PROBLEM STATEMENT
All that is wanted is the exact text of each line from the one with "MonkeyWerx (151, 2543)" to the close of the listing, ends included.

----------

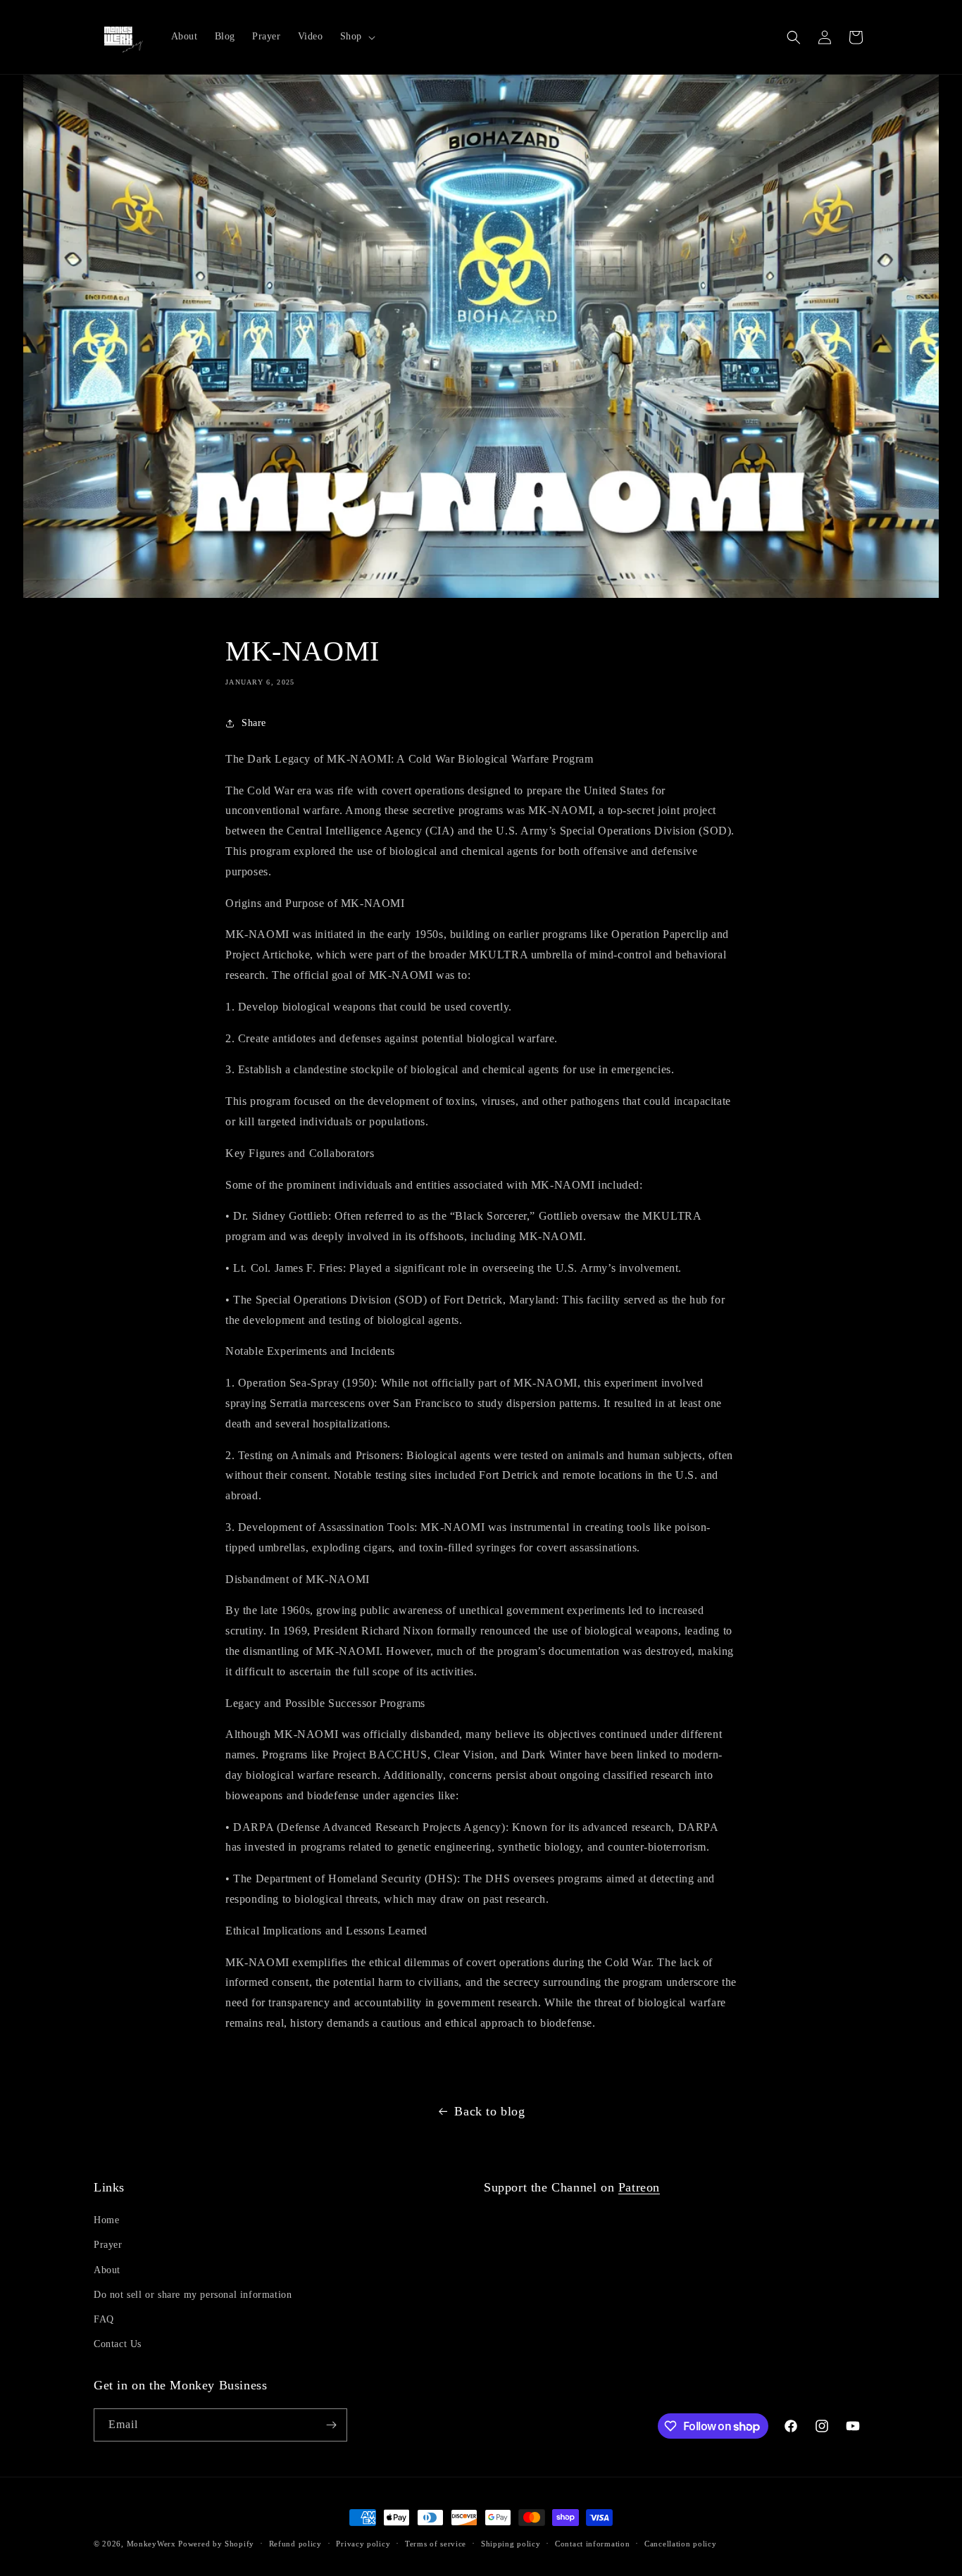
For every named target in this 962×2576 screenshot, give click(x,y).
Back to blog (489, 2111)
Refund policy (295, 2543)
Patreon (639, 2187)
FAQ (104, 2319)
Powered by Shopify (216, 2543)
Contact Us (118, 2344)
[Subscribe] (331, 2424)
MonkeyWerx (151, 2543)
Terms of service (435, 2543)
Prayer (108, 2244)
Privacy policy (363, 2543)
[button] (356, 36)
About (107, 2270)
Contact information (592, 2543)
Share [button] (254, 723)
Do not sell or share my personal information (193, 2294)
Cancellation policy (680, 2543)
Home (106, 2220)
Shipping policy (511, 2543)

----------

SOLUTION
MonkeyWerx (151, 2543)
Terms of service (435, 2543)
Prayer (108, 2244)
Privacy policy (363, 2543)
[button] (356, 36)
About (107, 2270)
Contact information (592, 2543)
Share [button] (254, 723)
Do not sell or share my personal information (193, 2294)
Cancellation policy (680, 2543)
Home (106, 2220)
Shipping policy (511, 2543)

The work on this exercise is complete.